Tuesday, October 31, 2006

Don Feder: Oh, Those Mischievous Muslims!

Don Feder
GrassTopsUSA.com
October 31, 2006

I should seriously write a book called, The Idiots Guide To Not Thinking Seriously About Islam.
It’s hard to find a subject where mushy thinking is more in vogue – where political correctness conquers reality more thoroughly. People actually are afraid to think seriously on the subject, because the logical conclusions are too frightening for many to contemplate.

And so, there’s no place where comfortable clichés are more readily deployed.

Probably the most glaring illustration of inanity here were recent comments by his Holiness, the Dalai Lama.

On leaving a meeting with Pope Benedict XVI, the leader of Tibetan Buddhists told reporters that we can’t hold all Muslims responsible for the misdeeds of a few.

The Lama: "Nowadays, I often express that due to a few mischievous Muslims’ acts we should not consider all Muslims as something bad. That is very unfair."

Expanding on this dazzling analysis, the Dalai Lama continued: "A few mischievous people you can find from all religions – among Muslims and Christians and Jews and Buddhists. To generalize is not correct."

O.K., now I know this will get me scratched from the invite list for Richard Gere’s New Year’s Eve party, but I just gotta ask: When was the last time a bald guy in a saffron robe threatened to kill someone he believed had insulted the Buddha?

While we’re at it, when was the last time a gang of Talmudic scholars tried to blow up anything? Did the Vatican put out a fatwah on "DaVinci Code" author Dan Brown? The last holy war committed in the name of Christianity was over 800 years ago. If Hindus behead hostages, I’ve somehow managed to miss it.

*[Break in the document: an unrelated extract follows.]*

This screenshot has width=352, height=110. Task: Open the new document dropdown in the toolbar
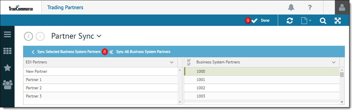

"A few mischievous Muslims" makes kidnapping, torture, beheadings, bomb plots, mass murder and death threats sound like schoolboy pranks. It’s September 11, 2001, and some high-spirited Muslim merrymakers just crashed two planes into the World Trade Center, slaughtering 3,000 innocents. What a lark!

Here are some recent examples of Muslim high-jinks:

* In Iraq, Father Paulis Iskander, a Syrian-Orthodox priest, was kidnapped by a few Muslim pranksters. After good-naturedly torturing him, they beheaded the priest. This was in retaliation for Pope Benedict XVI’s quote of a 14th century Byzantine emperor. Jihadists apparently missed the Catholic-Orthodox schism (1054 AD) -- or maybe all Crusaders look the same to them.

* There are 1 million Assyrian Christians in Iraq – but not for long. They’ve been targeted by every side in the civil war. On September 24th, two bombs exploded in St. Mary’s Cathedral in Baghdad. Earlier, a church was bombed in Basra.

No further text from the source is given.